Dragonfire is correct. It is easy for the public to see a few features and conclude that they or others have a full-blown disorder or to use a
feature of a disorder to label someone else for malicious purposes.
OCD is one that is commonly abuse in this way as is Bipolar.
I hear kids calling their parents Bipolar, when what they mean is that when they smash the family car, get caught with drug, get pregnant, or submit a
failing report card their parents become angry and agitated.
So, normal people do hallucinate under the right conditions. Others might become convinced that they are conspired against or become obsessed with
something or someone and a host of other feature of disorders, but when these conditions are transient or are normal reactions to environmental cues,
then they are not necessarily pathological.

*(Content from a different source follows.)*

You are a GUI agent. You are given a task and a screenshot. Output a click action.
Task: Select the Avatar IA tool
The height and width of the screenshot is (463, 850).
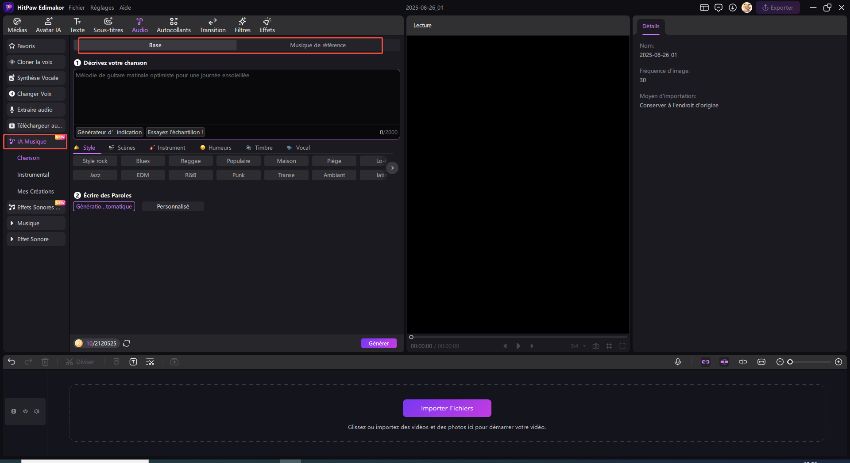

Stay up for four days straight and see if you don't begin to hallucinate. Make the members of your social clique angry and see if you don't begin
to see conspiracies all around. Buy a new video game or meet an attractive member of the opposite sex and see if you don't become obsessed.
Even for clinicians the use of diagnostic terms can be troublesome. Clinicians are warned very early on in their training that it is better to
describe discrete behavior than to use diagnostic categories until such time as enough evidence is gathered to make a definitive diagnosis.
Here's a good example of behavior that could easily be called OCD. However, I bet that this mailman either has never lost a piece of mail or he has
not lost one in a very long time and that one incident engendered this behavior.
As long as this guy gets his mail on time and doesn't lose it, he'll probably be looked upon as a very efficient employee.
However, when he retires and this behavior ceases to have a function, he might find that he can never get anything done at all, because he can't stop
checking to make sure everything is perfect.
Then, if his behavior comes to the attention of clinicians, he'll likely get a diagnosis, some meds and some kind of therapy.